Marijuana Edibles

In the past 10 years there seems to be a tangible momentum developing behind ending the prohibition of cannabis on a global level. More people are pushing towards change as they become aware of the exceptionally heavy-handed stance many countries, including the United States have towards the use any type of Cannabis.

The federal law does not differentiate between medical and recreational marijuana. Cannabis is classified as a Schedule I drug. Our Federal law still considers marijuana a dangerous illegal drug with no acceptable medicinal value.
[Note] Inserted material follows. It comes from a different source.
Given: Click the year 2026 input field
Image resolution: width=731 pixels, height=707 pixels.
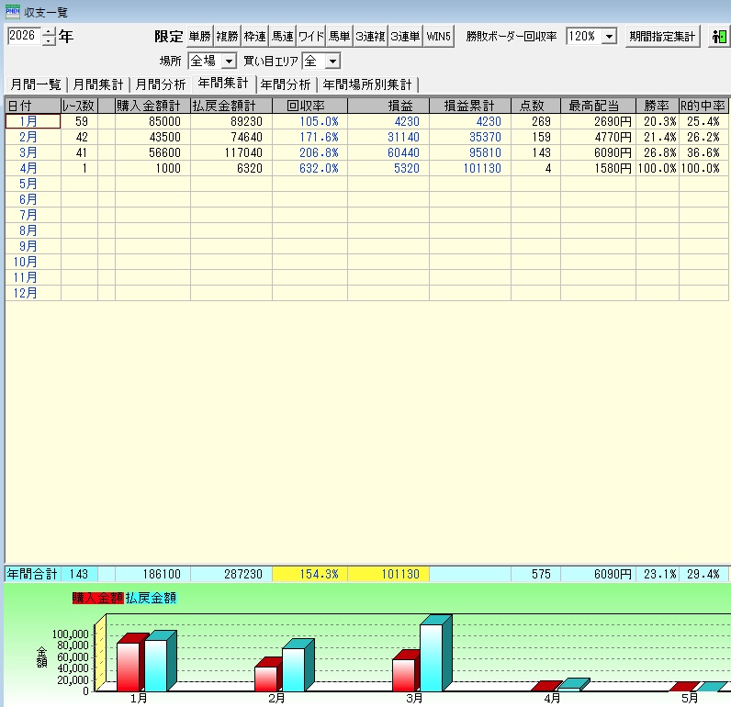Looking at the screenshot, I should tap(24, 37).
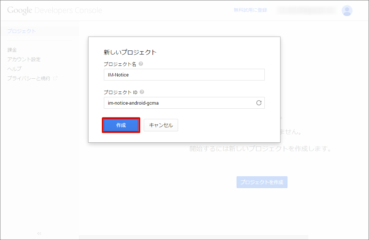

However, unlike our federal government, a number of states recognize marijuana’s medical value. As of 2014 23 US states, as well as DC have either passed laws through their legislatures or adopted them by initiative allowing the use of medical marijuana. Four US states, Colorado, Washington, Oregon, and Alaska have gone even farther, allowing the distribution of cannabis for recreational use.

There is a ground swell, growing with grass roots organizations, scientists, and medical professionals among others calling for not only protection to patients who are using medical marijuana and safe guarding their rights to safe and legal access to cannabis and marijuana edibles, but also to holding law enforcement accountable for their actions, and advocating for major policy changes on both the federal and state levels regarding the growing, distribution and use of cannabis for recreational and medical use.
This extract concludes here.